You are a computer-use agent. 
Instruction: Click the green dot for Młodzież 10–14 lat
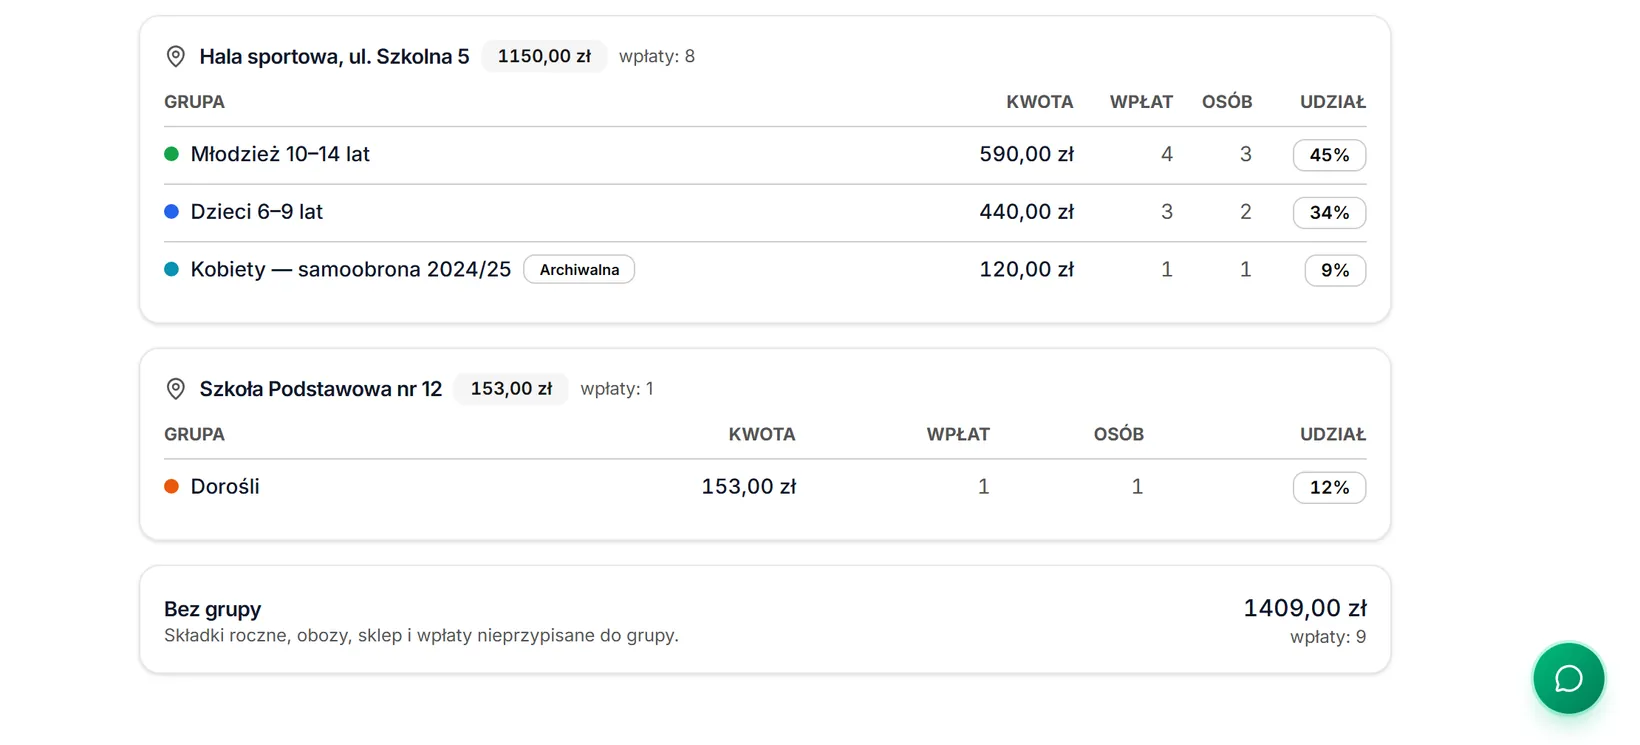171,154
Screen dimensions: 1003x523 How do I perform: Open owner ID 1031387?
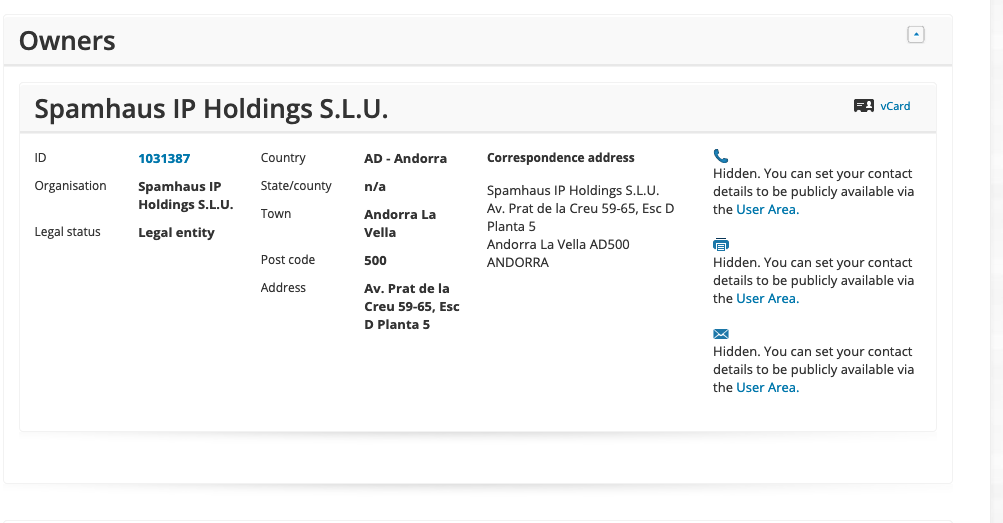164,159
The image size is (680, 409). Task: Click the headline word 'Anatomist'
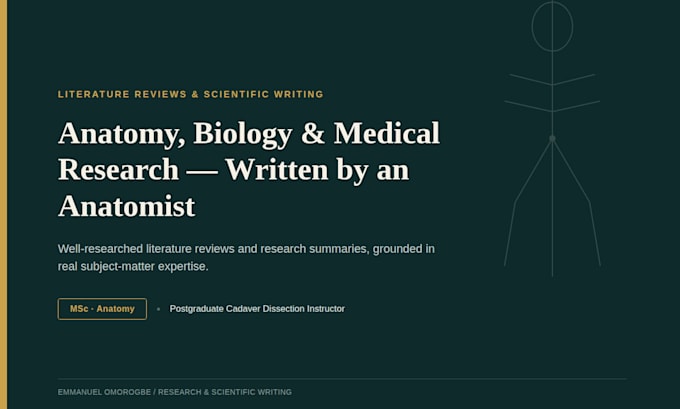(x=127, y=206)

_ _ _ _ _ _ _

EXERCISE TASK: Please turn the rows above into a numbered list, leaving out blank lines and the pictures.

RESPONSE:
1. You are a computer-use agent. 
2. Instruction: Click the green dot for Młodzież 10–14 lat
3. 171,154
4. Screen dimensions: 1003x523 How do I perform: Open owner ID 1031387?
5. 164,159
6. The image size is (680, 409). Task: Click the headline word 'Anatomist'
7. (x=127, y=206)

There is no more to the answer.